- EXERCISE:
Copy nothing but the line with "The width and" and the lines that follow it to the end of the entries below, and keep the pictures out.

- DATA SHOWN:
────────
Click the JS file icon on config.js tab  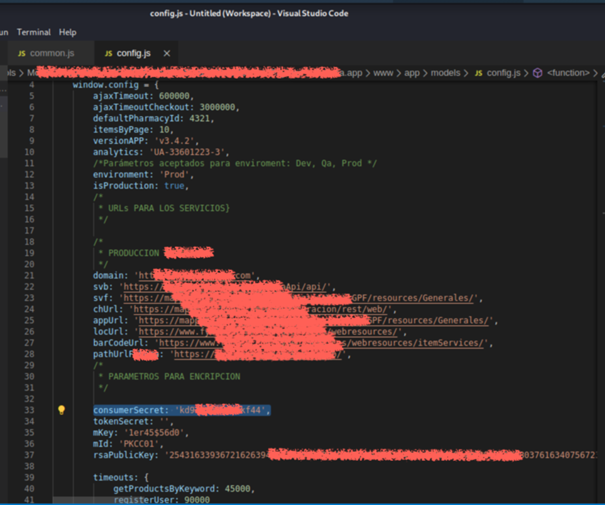tap(107, 53)
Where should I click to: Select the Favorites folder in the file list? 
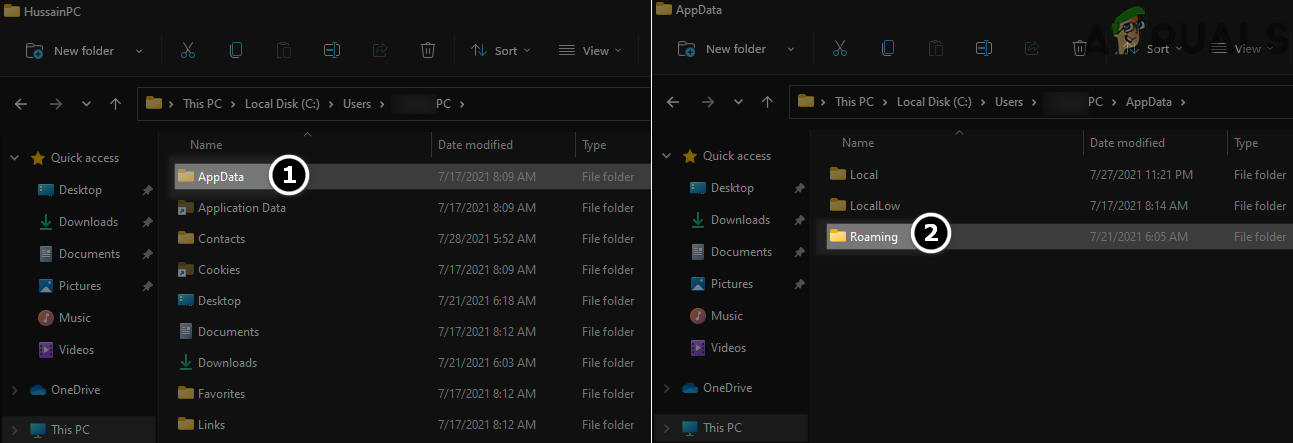click(221, 394)
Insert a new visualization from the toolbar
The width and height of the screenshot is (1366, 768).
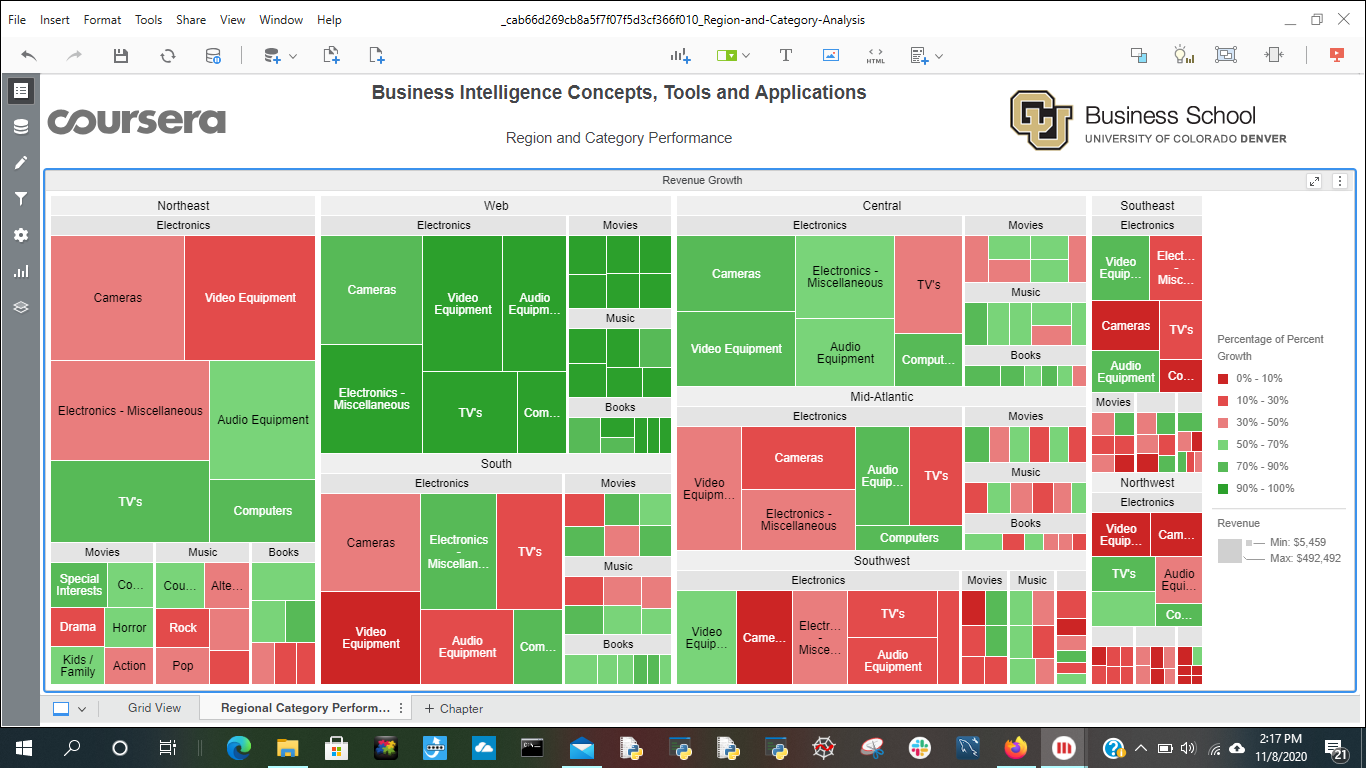click(681, 56)
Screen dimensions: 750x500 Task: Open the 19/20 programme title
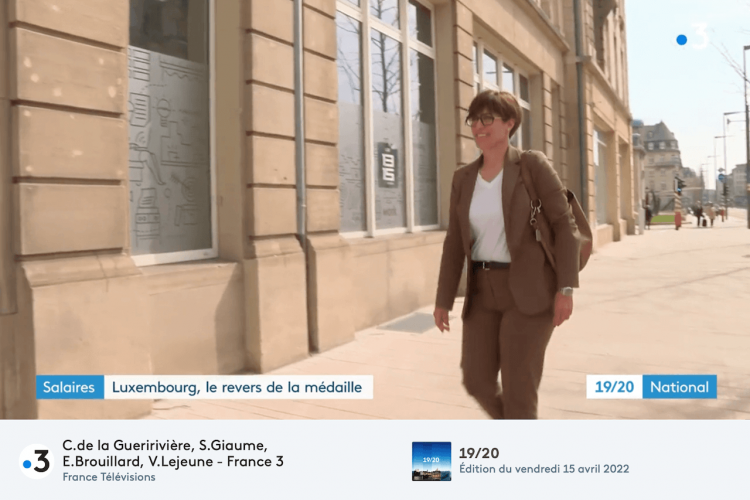point(479,453)
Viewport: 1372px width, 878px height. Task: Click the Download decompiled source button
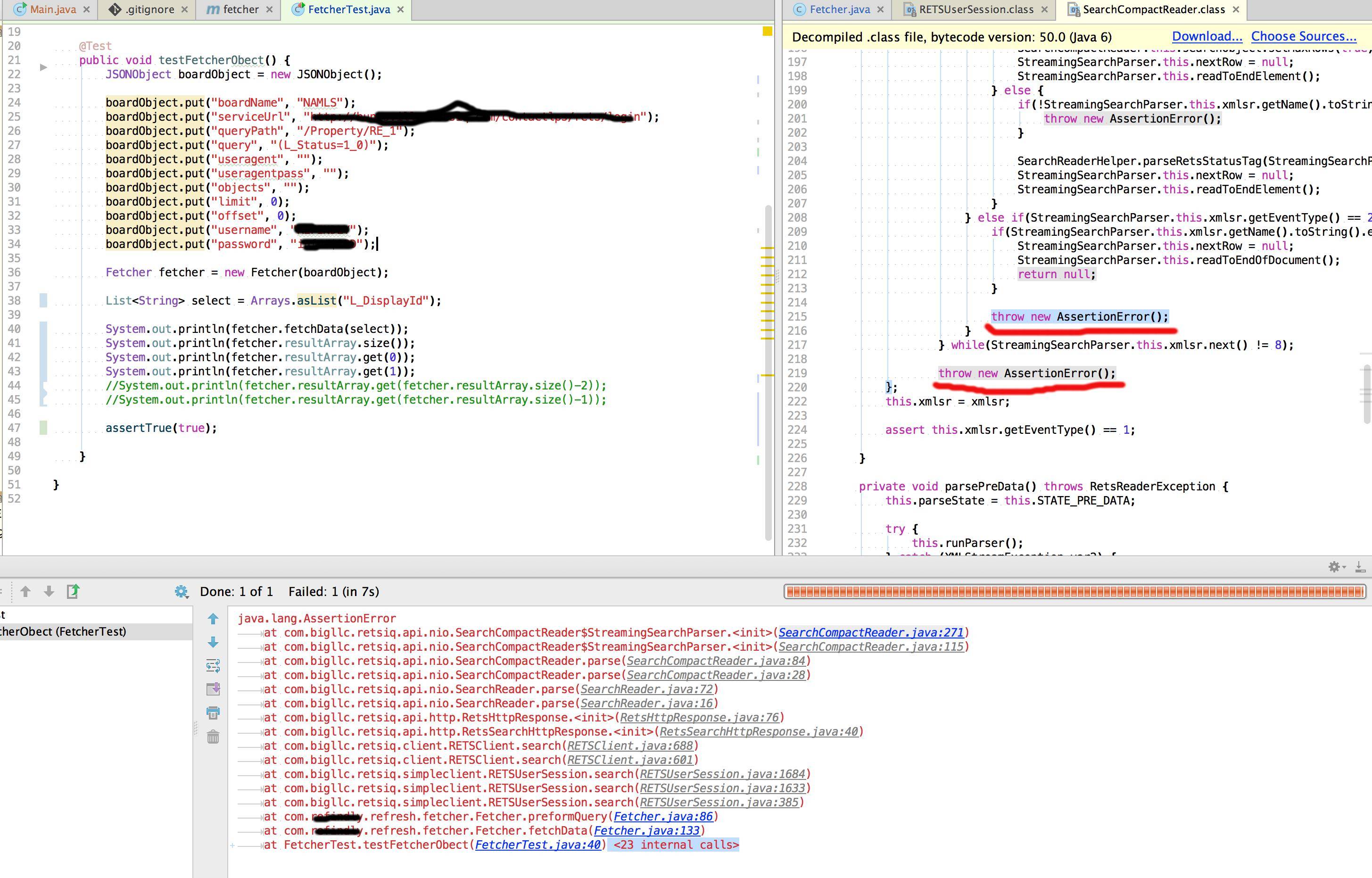click(x=1204, y=36)

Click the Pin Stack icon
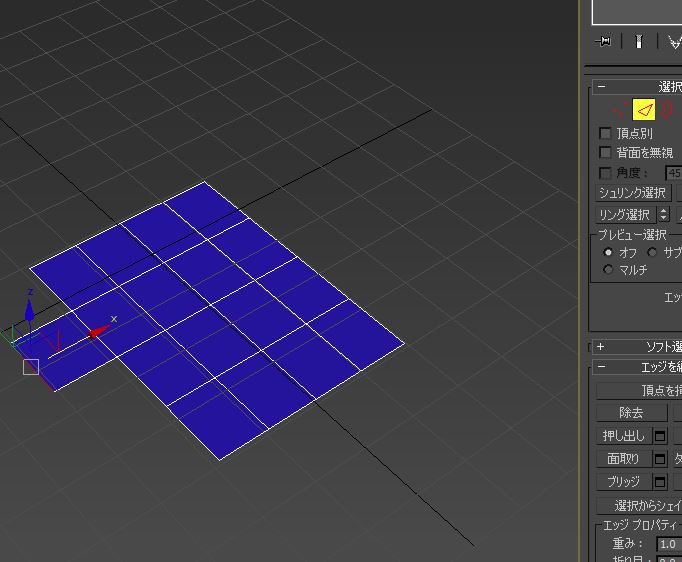604,41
────────
- REPLY TO THE EXERCISE:
The width and height of the screenshot is (1366, 768).
click(681, 56)
Screen dimensions: 750x500 Task: Open the 19/20 programme title
point(479,453)
Viewport: 1372px width, 878px height. Task: Click the Download decompiled source button
click(x=1204, y=36)

Click the Pin Stack icon
604,41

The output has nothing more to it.